Malin's face heated up for a second; he smacked his brother in the side of the head with a huff, "Oh, shut _up,"_ even as he settled down besides the laughing figure. 

"I came home, Mal," Mari said, his smile quieting. "That's all. I just…decided to come back home."

"With souvenirs," the teen egged on, giving Mari a hard stare. There had been no possible margin of doubt left to the furtive glance the blond and his brother had given each other while Marion introduced Grey, the first night they arrived. It was only Lenore's punishing grip on the back of his neck and the look of silent murder she'd sent that had stopped him from asking which one of them was going to wear the wedding dress. 

He was pretty sure he knew anyway. But the conversation had turned then to the flurry of unpacking and settling in so Malin was forced to restrain his squinting assessment of the new resident to a suspicious distance.

It was alright; he'd resolved that he would have plenty of time over the next few weeks to pass his judgement, aided with sharp ears and keen observation and a pair of actual binoculars.
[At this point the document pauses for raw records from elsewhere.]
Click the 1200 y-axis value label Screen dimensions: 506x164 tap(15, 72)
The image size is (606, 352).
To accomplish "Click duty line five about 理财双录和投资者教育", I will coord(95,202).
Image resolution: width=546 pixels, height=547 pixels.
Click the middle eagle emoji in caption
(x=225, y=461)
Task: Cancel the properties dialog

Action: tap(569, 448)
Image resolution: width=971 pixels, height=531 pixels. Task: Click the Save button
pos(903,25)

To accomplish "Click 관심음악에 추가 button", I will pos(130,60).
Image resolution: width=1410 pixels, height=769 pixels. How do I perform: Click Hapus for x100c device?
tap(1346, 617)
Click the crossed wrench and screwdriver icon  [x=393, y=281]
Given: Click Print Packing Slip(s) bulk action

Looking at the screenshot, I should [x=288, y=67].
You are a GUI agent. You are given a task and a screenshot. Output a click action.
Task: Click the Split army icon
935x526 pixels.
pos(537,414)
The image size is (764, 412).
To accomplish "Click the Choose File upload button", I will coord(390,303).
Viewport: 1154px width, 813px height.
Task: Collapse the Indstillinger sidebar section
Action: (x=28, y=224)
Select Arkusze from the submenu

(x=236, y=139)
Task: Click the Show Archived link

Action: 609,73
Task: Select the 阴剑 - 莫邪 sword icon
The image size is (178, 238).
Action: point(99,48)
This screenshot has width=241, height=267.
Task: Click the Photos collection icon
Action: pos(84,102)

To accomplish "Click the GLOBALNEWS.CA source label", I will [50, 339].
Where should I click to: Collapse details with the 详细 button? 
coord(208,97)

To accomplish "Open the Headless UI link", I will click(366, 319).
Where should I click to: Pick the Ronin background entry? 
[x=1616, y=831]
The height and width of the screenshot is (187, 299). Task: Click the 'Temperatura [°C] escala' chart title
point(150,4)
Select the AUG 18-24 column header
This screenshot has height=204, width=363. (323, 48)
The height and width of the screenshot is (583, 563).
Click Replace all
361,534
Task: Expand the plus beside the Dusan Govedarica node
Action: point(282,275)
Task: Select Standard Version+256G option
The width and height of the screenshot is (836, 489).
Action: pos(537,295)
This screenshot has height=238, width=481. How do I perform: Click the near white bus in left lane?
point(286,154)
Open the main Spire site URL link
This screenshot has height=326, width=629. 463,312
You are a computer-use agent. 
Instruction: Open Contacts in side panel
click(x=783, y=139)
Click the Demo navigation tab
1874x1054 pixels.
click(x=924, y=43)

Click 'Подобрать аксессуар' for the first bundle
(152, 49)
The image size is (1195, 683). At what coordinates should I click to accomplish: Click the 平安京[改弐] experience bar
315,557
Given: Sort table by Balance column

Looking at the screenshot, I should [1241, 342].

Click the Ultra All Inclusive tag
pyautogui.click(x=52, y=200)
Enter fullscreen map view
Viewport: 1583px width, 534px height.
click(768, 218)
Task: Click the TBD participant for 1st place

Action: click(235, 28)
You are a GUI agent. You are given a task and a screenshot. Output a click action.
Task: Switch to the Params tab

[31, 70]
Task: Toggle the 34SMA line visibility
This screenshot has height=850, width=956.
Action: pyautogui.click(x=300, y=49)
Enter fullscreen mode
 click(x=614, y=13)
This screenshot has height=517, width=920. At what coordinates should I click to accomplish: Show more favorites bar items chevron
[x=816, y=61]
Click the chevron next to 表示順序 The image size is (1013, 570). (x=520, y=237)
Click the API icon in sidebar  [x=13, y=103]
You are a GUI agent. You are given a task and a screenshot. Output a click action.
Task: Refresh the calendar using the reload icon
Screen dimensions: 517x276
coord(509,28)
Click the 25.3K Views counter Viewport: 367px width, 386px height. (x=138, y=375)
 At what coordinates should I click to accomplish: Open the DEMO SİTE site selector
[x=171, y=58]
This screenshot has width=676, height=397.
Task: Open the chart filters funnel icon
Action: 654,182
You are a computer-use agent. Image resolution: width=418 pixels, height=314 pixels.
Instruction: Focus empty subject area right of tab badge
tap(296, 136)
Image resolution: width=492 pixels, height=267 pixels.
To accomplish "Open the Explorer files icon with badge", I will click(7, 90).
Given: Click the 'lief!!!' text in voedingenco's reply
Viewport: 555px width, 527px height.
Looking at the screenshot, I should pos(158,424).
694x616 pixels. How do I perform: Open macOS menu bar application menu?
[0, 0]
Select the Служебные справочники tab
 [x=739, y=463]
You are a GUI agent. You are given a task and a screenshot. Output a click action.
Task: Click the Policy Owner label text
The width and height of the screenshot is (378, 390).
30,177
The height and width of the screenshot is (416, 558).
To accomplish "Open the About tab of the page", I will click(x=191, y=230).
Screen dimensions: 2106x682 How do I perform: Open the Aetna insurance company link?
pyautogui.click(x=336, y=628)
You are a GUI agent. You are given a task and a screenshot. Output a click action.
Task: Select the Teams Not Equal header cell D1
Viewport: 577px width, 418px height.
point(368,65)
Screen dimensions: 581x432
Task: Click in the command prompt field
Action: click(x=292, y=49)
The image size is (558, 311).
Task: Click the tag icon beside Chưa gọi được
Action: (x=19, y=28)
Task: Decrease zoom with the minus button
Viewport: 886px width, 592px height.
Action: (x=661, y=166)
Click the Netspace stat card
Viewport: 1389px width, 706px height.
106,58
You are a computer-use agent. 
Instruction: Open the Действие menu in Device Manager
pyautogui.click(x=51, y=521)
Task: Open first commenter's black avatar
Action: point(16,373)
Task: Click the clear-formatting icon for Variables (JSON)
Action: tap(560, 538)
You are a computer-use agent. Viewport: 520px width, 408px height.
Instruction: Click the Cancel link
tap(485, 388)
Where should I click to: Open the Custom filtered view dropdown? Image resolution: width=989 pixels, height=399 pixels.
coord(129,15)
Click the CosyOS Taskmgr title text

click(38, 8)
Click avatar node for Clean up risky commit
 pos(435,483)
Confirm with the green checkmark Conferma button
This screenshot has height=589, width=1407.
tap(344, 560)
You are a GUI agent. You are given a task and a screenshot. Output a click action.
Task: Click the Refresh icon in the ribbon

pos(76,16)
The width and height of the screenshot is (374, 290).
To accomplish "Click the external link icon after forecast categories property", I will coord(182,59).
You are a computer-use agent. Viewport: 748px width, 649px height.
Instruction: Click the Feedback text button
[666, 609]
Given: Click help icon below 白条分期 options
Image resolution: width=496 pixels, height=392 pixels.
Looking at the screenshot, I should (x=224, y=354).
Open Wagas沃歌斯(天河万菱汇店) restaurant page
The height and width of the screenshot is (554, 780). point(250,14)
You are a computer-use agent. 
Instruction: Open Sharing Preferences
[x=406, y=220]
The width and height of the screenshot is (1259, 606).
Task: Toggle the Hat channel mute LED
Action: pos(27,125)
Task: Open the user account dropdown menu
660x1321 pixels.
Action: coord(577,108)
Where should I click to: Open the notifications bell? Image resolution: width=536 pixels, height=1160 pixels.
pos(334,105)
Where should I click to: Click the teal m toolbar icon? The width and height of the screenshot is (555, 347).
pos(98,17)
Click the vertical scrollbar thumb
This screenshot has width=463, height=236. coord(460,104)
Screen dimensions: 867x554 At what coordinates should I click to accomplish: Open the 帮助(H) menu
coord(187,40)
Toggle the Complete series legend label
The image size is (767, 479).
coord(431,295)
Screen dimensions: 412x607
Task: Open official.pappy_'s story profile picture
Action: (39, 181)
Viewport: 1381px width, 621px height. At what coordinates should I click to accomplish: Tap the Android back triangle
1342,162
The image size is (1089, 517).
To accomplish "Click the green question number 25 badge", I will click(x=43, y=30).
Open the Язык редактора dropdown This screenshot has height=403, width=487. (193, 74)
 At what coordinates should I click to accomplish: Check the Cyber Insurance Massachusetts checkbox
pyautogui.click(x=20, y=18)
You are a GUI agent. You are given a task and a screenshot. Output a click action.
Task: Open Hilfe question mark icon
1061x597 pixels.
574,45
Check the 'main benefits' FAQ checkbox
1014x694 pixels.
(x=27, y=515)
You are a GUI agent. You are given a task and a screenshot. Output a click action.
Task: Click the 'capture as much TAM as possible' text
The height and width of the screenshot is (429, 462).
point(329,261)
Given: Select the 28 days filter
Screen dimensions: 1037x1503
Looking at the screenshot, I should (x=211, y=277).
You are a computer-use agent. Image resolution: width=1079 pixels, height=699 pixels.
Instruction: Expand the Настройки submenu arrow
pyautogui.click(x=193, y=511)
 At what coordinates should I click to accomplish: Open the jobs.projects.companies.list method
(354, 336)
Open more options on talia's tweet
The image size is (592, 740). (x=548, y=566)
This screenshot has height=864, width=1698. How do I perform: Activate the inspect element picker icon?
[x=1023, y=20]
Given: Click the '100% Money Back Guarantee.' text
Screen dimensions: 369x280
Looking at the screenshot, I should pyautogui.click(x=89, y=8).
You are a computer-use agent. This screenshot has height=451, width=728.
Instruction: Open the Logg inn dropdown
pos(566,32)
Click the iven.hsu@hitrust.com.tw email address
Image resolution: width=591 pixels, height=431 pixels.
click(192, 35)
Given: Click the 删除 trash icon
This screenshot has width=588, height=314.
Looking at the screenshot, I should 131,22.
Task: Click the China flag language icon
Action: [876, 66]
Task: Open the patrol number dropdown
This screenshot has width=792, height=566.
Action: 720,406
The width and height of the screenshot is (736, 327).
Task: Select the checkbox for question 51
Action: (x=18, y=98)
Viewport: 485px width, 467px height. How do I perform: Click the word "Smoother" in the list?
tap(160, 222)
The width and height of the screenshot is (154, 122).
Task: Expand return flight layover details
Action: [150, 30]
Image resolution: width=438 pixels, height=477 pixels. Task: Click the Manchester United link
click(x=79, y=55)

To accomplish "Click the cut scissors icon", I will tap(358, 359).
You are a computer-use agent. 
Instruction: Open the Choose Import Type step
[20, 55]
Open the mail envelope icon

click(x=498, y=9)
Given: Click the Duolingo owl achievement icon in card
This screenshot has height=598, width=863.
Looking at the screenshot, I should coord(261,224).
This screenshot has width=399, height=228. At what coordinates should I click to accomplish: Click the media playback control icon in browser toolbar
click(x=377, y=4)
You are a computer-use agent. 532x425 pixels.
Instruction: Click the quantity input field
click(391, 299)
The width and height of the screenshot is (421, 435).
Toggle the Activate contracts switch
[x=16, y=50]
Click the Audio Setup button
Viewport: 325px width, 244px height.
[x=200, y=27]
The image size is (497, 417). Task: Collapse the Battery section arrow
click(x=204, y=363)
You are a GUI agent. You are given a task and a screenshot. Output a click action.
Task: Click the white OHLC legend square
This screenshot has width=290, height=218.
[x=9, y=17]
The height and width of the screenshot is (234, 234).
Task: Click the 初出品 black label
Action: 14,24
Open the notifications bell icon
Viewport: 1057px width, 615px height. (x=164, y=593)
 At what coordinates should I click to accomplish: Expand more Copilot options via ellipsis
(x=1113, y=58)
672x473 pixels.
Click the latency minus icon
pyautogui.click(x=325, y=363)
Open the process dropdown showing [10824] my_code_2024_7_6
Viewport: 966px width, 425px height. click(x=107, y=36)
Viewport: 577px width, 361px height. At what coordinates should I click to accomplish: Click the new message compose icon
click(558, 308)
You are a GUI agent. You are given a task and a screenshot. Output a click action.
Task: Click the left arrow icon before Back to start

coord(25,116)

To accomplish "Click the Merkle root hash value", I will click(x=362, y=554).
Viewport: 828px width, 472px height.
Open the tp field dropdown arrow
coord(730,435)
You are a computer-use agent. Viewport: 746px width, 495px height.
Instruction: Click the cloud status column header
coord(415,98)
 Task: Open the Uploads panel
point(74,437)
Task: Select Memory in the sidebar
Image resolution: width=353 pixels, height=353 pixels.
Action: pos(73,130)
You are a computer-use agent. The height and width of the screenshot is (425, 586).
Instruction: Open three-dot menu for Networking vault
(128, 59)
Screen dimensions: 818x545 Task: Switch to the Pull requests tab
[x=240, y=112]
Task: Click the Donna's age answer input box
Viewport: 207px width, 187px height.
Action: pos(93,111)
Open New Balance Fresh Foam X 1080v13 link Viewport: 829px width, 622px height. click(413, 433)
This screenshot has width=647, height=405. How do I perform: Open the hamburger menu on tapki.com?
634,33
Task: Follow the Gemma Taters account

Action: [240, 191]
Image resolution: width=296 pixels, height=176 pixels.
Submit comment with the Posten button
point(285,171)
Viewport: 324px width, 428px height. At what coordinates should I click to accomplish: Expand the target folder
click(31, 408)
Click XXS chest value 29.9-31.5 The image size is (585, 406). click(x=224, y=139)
Marion was just laughing again, wrapping his arm around Malin’s shoulder to pull him closer in a half hug, half shake, “Hey. With _family_ ,” He insisted, “Like anyone else Mami lets in. They’ve been through enough; they need to know what family love is. They need us, Mal.”

_They need you._

He kept that thought private, and rolled his eyes, “Yeah, I know. I just wish I knew _why_."

He glanced down at the hand thrown over his shoulder, where the rugged line of a scar stretched down over Marion’s wrist. It hadn't been there before, years ago when Marion had last been around and Malin felt sometimes that there were things that passed over his head with silent glances and the echo of past conversations he hadn't been a part of that made the secrecy maddening. 

He wanted to know why he saw the same scars on Grey. Why Alex never relaxed, or left her weapon behind in her room. Why Benni jumped at noises and preferred to sit in corners and watch with her wide, solemn eyes, and why his brother wasn't supposed to drink anymore, and disappeared off to be by himself more than he had… more than he had _before_. 

"You'll know. When and where they're ready to say, you'll know," Marion murmured, which was Marion-speak for 'mind your own business,' Malin figured. 

Pressing clasped hands into his lap, he leaned forwards over the roof edge and down to the barn below, where the distant echo of voices floated up from where it was being prepared for the welcoming party.

That was alright too, he supposed. Even if he couldn’t help the uncomfortable sickness that arose in his gut when he thought too hard about the way Benni flinched or skirted around the edges of rooms or gave him haunted looks when he tried to talk about superpowers and went dead silent.

Because he- he liked Benni. 

He hadn't known any of them were going to be his age, hadn't really ever known any supers his age, and it was at least a little exciting to think he could have a friend he didn't have to remember to hide his powers from, before Marion had told him to be careful when he talked about them to her. Said it was a hard topic.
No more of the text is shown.